Japanese and whaling

I have to admit that I conflated treaty with convention. Still, they signed an agreement and constantly circumvent it. The honest thing to do would be not to sign an agreement that would not be followed. The thing that pisses off pretty much all parties is the two-faced tack they’re taking. The impending expansion of “research” whaling is going to be pretty close to the numbers being taken when Japan’s whaling was openly commercial in nature.

Still, it’s an agreement between whaling nations. Maybe they view it as “Fight Club” or something.

Well, “Don’t hunt whales, they’re pretty,” is at least as rational an argument as, “Let me hunt whales, they’re tasty.”

This is a key point. As long as whaling is virtually banned, there is no real market for it and virtually anyone doing it is doing it illegally. Even choked down to that level, regulating whaling is hard.

If moderate legal whaling were allowed a market for whale meat developed, and an industry around that expanded, regulation would fall apart. Like all industries, it would never be happy with the size and level of profits it had and would want to get bigger. When the world’s oceans are your playing field, avoiding the eye of the referee is pitifully easy.
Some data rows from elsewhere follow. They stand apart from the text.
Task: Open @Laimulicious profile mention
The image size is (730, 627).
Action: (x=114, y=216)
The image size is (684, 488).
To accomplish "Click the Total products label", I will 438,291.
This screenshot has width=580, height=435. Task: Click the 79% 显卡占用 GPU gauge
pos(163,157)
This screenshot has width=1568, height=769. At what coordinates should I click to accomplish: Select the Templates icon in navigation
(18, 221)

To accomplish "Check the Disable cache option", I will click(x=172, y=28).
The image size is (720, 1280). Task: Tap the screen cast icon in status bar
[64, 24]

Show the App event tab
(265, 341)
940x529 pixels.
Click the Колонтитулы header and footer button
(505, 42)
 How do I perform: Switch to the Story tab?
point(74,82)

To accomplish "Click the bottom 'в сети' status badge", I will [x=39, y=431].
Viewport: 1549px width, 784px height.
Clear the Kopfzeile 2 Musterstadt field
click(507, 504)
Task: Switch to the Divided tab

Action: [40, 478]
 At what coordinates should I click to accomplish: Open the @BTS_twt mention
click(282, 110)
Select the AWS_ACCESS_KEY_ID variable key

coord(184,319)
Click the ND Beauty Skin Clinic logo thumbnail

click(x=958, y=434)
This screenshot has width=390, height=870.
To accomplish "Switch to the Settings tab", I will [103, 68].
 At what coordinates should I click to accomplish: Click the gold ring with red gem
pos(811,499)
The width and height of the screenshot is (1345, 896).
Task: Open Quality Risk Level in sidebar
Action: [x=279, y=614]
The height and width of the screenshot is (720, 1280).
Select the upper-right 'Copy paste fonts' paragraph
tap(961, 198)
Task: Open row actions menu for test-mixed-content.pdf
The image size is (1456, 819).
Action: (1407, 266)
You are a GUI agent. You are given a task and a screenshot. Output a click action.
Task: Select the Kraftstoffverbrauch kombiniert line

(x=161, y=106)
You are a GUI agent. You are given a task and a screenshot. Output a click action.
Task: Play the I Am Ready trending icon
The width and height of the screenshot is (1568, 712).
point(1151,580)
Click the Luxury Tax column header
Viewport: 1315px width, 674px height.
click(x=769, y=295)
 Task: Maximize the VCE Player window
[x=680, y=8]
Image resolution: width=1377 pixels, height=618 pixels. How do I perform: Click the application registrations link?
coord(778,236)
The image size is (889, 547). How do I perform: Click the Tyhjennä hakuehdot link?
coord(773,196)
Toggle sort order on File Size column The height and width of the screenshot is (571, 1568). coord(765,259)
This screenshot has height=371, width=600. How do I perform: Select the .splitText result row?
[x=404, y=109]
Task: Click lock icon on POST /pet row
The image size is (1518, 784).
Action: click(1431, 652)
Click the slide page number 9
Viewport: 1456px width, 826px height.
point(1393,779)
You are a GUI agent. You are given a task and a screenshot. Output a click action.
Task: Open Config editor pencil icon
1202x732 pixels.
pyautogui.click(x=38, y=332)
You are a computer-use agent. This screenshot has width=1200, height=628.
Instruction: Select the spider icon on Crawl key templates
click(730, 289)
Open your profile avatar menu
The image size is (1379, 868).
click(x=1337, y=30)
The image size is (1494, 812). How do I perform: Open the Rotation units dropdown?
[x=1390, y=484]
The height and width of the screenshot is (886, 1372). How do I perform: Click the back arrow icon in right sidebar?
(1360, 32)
The pace at which modern fishing could scoop up the world’s whale population could easily outstrip the whale populations ability to regenerate, and any scientific attempt to show that whales were heading to extinction. The industry would in the usual fashion vociferously deny any evidence to this effect that was less than utterly rigorous, while lobbying ferociously against any form of regulation, until it was too late.